In 1960, she played the role of Trudy (working bar girl in the Long Branch) in the season-six episode "Don Matteo" in the TV Western Gunsmoke, then again in one of its 1966 episodes “Stage Stop” as Lori Coombs, an abused wife who later falls in love with a blind man after her husband is killed.
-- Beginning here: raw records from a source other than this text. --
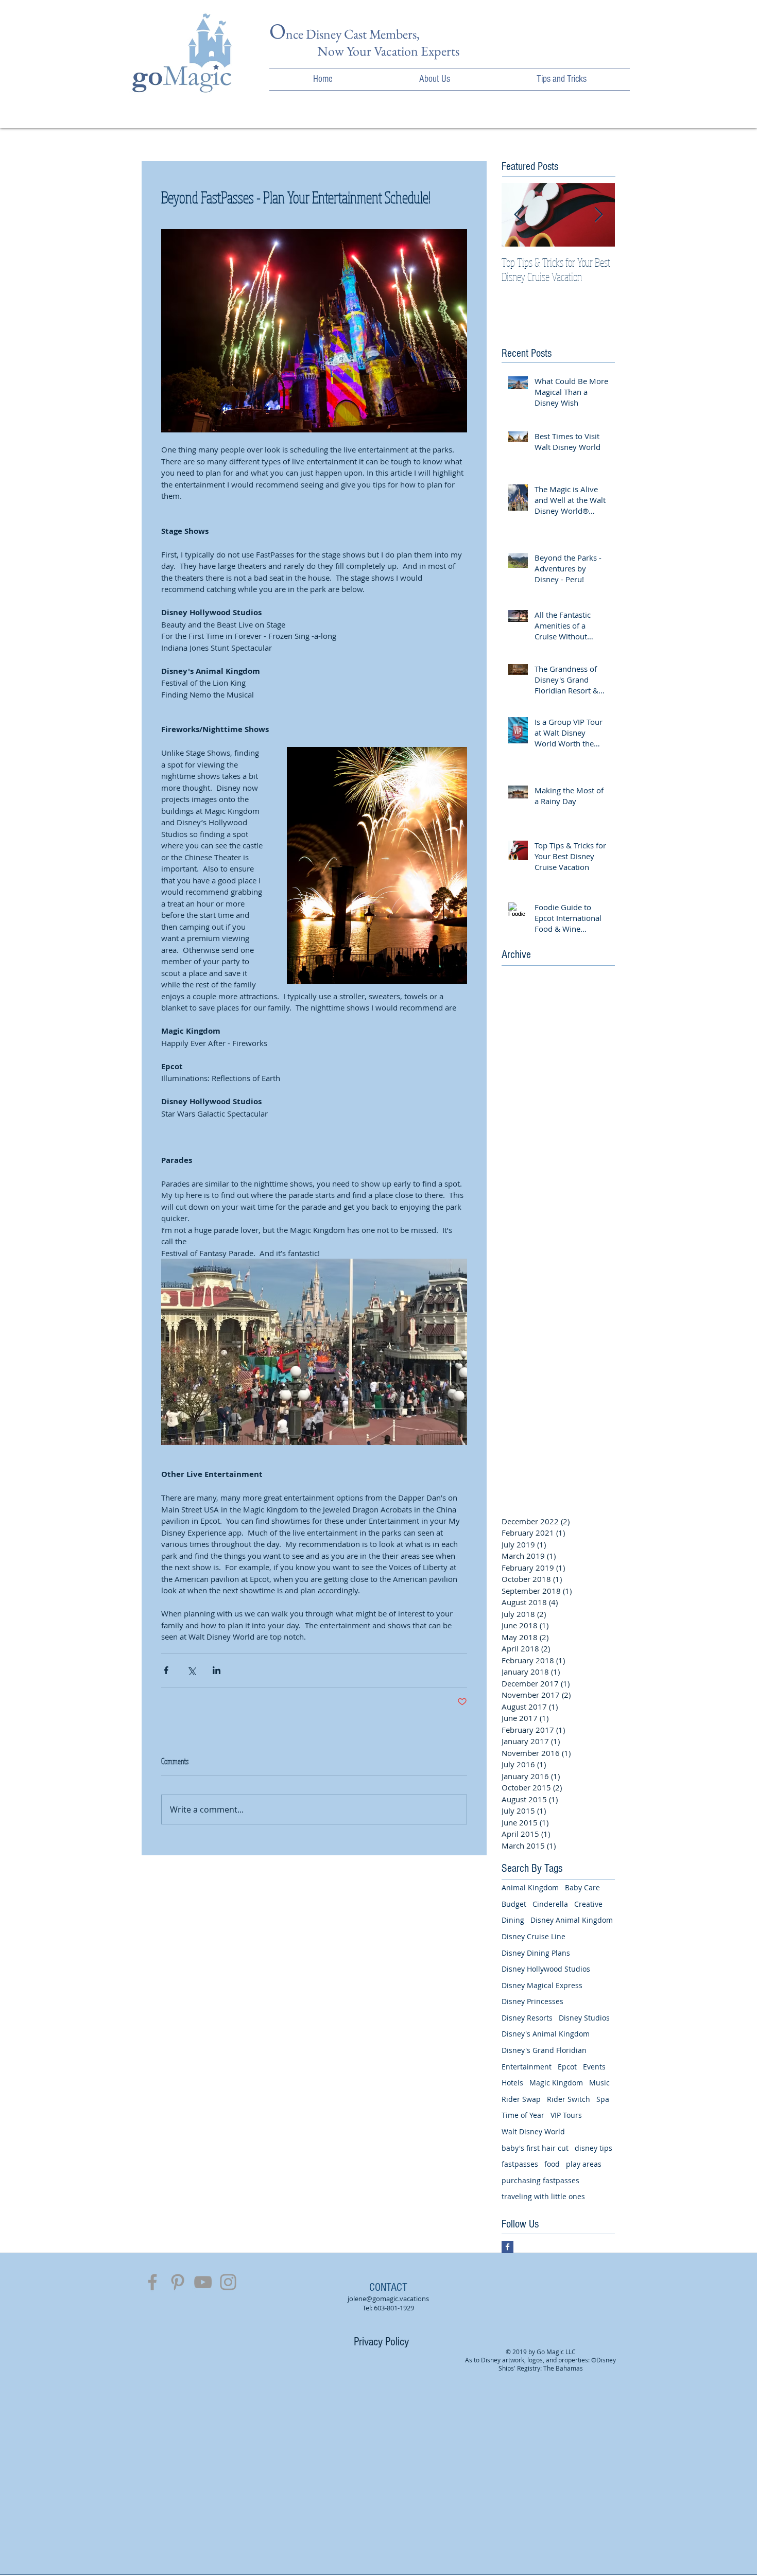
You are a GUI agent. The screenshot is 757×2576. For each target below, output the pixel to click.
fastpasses (520, 2164)
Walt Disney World (533, 2131)
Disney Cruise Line (533, 1936)
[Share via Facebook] (166, 1670)
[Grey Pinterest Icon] (177, 2282)
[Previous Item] (518, 215)
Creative (588, 1904)
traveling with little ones (543, 2196)
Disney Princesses (532, 2001)
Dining (513, 1920)
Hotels (512, 2082)
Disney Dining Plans (536, 1953)
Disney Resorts (527, 2018)
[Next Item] (598, 215)
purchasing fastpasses (540, 2180)
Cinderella (550, 1904)
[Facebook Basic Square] (507, 2247)
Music (599, 2082)
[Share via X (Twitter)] (191, 1670)
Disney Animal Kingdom (571, 1920)
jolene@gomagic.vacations (388, 2298)
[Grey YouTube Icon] (203, 2282)
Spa (602, 2099)
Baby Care (582, 1887)
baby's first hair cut (535, 2148)
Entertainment (527, 2067)
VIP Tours (566, 2115)
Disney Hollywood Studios (546, 1969)
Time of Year (523, 2115)
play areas (583, 2164)
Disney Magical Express (542, 1985)
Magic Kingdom (556, 2082)
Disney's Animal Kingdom (546, 2034)
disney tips (593, 2148)
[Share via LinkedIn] (216, 1670)
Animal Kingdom (530, 1887)
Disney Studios (584, 2018)
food (552, 2164)
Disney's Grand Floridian (544, 2050)
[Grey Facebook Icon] (152, 2282)
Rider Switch (568, 2099)
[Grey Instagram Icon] (228, 2282)
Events (594, 2067)
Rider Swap (521, 2099)
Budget (514, 1904)
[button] (434, 79)
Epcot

Whitfield played Claudia Barbour in the TV version of One Man's Family. The casting was a change from Whitfield's role in the radio version of the program; in the story, Claudia was the mother of Penny, whom Whitfield played on radio. She played the two roles concurrently during the TV series' single season on the air. Whitfield also was featured in "The Case of the Ugly Duckling", "The Case of the Crafty Kidnapper", and "The Case of the Nautical Knot", episodes of Perry Mason (1964); "The Storm Riders" on Cheyenne (June 24, 1956), and then subsequently in another episode, "The Young Fugitives" (October 23, 1961); "Judgment at Hondo Seco" on Rawhide (October 20, 1961); and "Harry, the Good Neighbor' on The New Phil Silvers Show (February 22, 1964). In the '60s, she was also active in series such as Adam-12, Emergency!, The New Interns, 77 Sunset Strip, Laramie, Hawaiian Eye, the Untouchables, Ben Casey, The Dakotas, 12 O'clock High, Peter Gunn, Manhunt, and the Johnny Carson Show. She played Jack Nicholson's girlfriend in Wells Fargo and Robert Redford's estranged wife in Tate – both superstars' first TV shows. Whitfield's all-time favorite role was as Sally Ellis, an Arkansas farm girl, in One Step Beyond (1960).